Umso wichtiger sei es, „Menschen stark zu machen, damit sie bei solchen Parolen nicht zurückschrecken“, so die Bundesministerin. Dass es das von ihr angestrebte Demokratiefördergesetz nicht einmal auf die Tagesordnung des Kabinetts geschafft habe, bedauert sie.
Mülheim ist seit 2017 bei „Demokratie leben!“ dabei
Umso wichtiger sind die demokratiestärkenden Initiativen vor Ort. Seit 2017 hat sich das Programm „Demokratie leben!“ zum mit Abstand finanzstärksten Förderprogramm auf Bundesebene entwickelt. Bis 2024 werden mehr als 600 Millionen Euro an Fördermittel zur Verfügung gestellt. Allein 150 Millionen Euro entfallen auf das aktuelle Jahr.
Auch Mülheim ist in Zusammenarbeit mit dem Centrum für bürgerschaftliches Engagement (CBE) seit 2017 dabei. „Mülheim ist eine Stadt, in der bürgerschaftliches Engagement schon immer eine Rolle gespielt hat“, sagt CBE-Geschäftsführer Michael Schüring. Seit dem Start des Förderprogramms fanden bereits vier Demokratiekonferenzen statt, aber auch Abendveranstaltungen wie Vorträge oder Diskussionen. In diesem Jahr startet die Partnerschaft für Demokratie erstmals eine Kampagne unter dem Stichwort Respekt. „Dieser demokratische Grundwert soll sichtbar gemacht werden“, erläutert Jonas Greschner, der das Projekt beim CBE betreut.
Einzelne Projekte werden der Ministerin vorgestellt
600 Millionen Euro bis 2024
Das Bundesprogramm „Demokratie leben!“ hat sich seit 2017 zu dem mit Abstand finanzstärksten und weitreichendsten Förderprogramm auf Bundesebene entwickelt. In dem Programm werden unter anderem 326 lokale Partnerschaften für Demokratie, 16 Landes-Demokratiezentren, 40 zivilgesellschaftliche Organisationen sowie 150 Modellprojekte gefördert, die sich für unsere Demokratie und gegen jede Form von Extremismus einsetzen. Kinder, Jugendliche und junge Erwachsene sind dabei die Hauptzielgruppe.

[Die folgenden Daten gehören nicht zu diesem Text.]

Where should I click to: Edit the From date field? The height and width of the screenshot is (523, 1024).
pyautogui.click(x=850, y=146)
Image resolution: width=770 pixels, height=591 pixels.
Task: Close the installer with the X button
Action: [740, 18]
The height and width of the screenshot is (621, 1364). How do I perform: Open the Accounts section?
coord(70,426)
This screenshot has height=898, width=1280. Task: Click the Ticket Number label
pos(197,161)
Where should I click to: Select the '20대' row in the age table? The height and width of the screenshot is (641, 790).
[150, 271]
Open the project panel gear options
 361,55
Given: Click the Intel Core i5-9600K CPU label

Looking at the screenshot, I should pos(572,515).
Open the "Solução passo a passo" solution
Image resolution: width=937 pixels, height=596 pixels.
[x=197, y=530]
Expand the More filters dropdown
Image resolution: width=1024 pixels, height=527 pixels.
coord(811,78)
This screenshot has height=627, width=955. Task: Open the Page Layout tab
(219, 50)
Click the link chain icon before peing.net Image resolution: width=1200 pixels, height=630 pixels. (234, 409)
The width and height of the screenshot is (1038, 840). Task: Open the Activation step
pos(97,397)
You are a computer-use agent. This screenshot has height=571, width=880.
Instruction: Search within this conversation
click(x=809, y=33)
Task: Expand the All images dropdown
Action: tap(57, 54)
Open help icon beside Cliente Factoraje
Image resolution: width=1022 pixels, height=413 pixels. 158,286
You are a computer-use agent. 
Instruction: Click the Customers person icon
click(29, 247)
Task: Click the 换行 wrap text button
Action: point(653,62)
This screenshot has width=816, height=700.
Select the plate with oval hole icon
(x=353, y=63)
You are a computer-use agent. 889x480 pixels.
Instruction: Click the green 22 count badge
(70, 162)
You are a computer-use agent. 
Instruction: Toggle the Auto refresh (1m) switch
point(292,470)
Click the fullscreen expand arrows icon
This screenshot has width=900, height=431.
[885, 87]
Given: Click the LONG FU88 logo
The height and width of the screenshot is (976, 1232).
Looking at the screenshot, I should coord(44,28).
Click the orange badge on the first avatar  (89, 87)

Ein Anfang des Monats veröffentlichter Bericht kommt zu dem Ergebnis, dass sich die Programme insgesamt als wirksam erwiesen haben und wichtige Beiträge zur Förderung demokratischen Handelns sowie zur gesellschaftlichen Prävention gegen Extremismus leisten.
Gefördert wurden aber noch eine ganze Reihe weiterer Projekte. Etwa die 2011 existierende Zeitzeugenbörse, die sich neben der Nazi-Zeit auch mit der Ära der DDR beschäftigt. Oder eine Interviewreihe des Zentrums für Integration und interkulturelle Kommunikation, die mehrere Mülheimerinnen und Mülheimern unter anderem mit der Frage konfrontierte, was es für sie bedeutet, Deutsch zu sein.
Währenddessen hat der Verein Makroskope eine Zeitung zum 100. Jahrestag des Ruhraufstandes herausgebracht. Sie ersetzt eine gleichnamige Veranstaltungsreihe, die im vergangenen Jahr stattfinden sollte. Vier Autorinnen und Autoren schreiben darin über die Ereignisse im März 1920, als zehntausende Arbeiterinnen und Arbeiten im Ruhrgebiet einen – für Deutschland beispiellosen – Aufstand entfesselten. Die Texte sind teils aus historischer, teils aus künstlerischer Perspektive verfasst.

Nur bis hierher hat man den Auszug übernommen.